JONESBORO, AR (KAIT) -- For more than 70 years, liberal arts students at ASU have called Wilson Hall "home".  On Saturday September 27th a groundbreaking ceremony was held at ASU for a new Liberal Arts Building.

Sammy Gennuso has taught English for more than forty years at ASU.  He's seen a lot of changes in the building and understands the need for change.

"Our classrooms are ok.  They're passable.  They're not state of the art or up to date," said Gennuso.

Chancellor Robert Potts said while they are thrilled about the future of a new building, there are no plans to tear down Wilson Hall.

"The plans are to maintain Wilson Hall but in a revised form and do renovations for it," said Potts.

Built in 1932, the building is one that almost every student has had at least one class in over the years.

ASU Construction Manager Terry Carty said it would cost more to get the building up to all of the required codes than it would to build the new building.

"We want to find a use for it because it is not built to current earthquake standards.  For example, that will not involve high volumes of people in it like there are now," said Potts.

Wilson Hall has housed a lot of different things over the years including the library, theatre, post office, Wigwam Cafeteria, administration offices, and bookstore.

In the future the building could be transformed into offices or even be placed on the historic registry.

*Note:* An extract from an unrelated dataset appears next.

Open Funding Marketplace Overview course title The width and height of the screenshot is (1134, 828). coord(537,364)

In planning for the future, the new Liberal Arts Building will be built where Caraway Road used to run through campus.  Ground has been broken at the site, but no official construction date is set.

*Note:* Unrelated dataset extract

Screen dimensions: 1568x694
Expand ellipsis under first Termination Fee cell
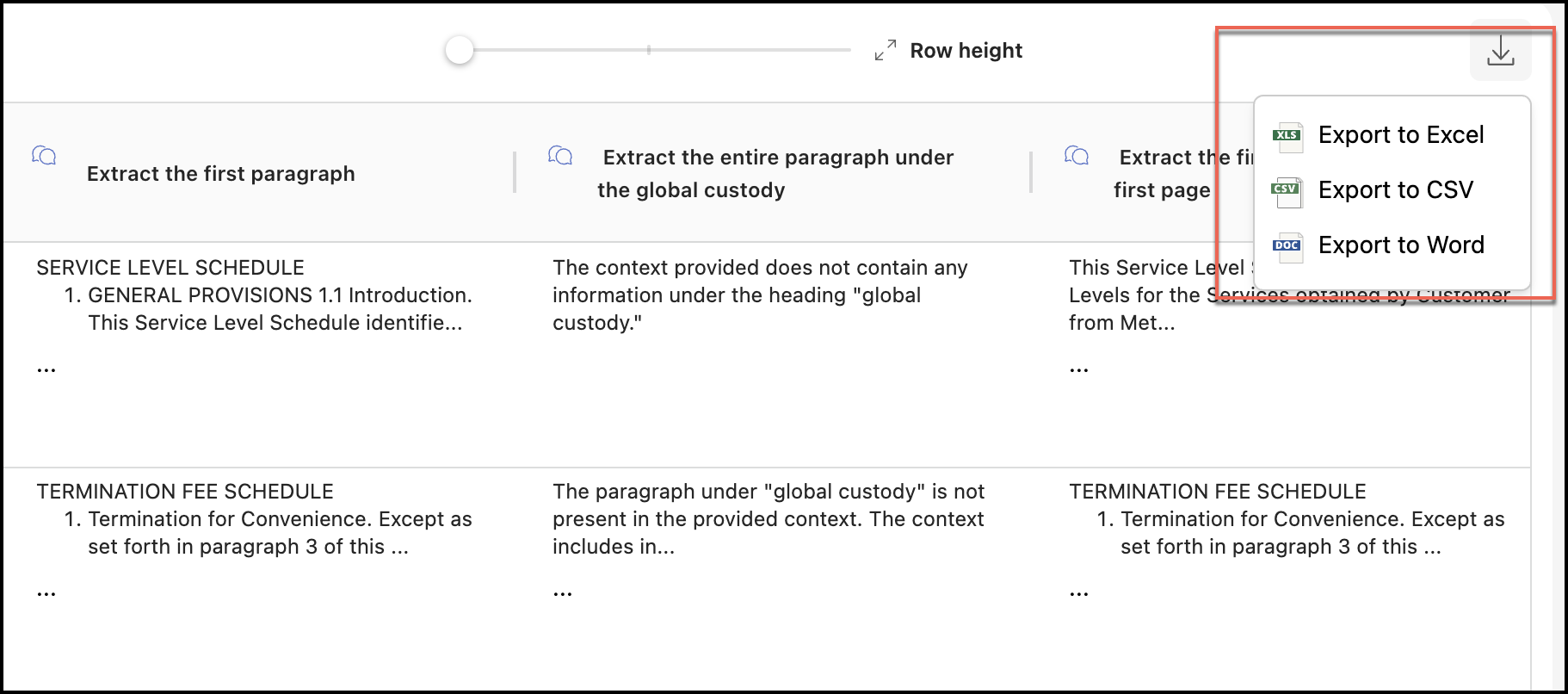(46, 592)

"It's an act of faith since we don't have but a portion of the funding that we'll need, so we hope that the legislature or the governor will look kindly on this project since it's been so many years in the making," said Potts.

The cost of the new building is around 34 million dollars.  Chancellor Potts said they have not been guaranteed any funding other than the $4 million they recently got from the state.  If the school doesn't get the money needed for a new building, then liberal arts students may continue to call Wilson Hall "home" for several more years.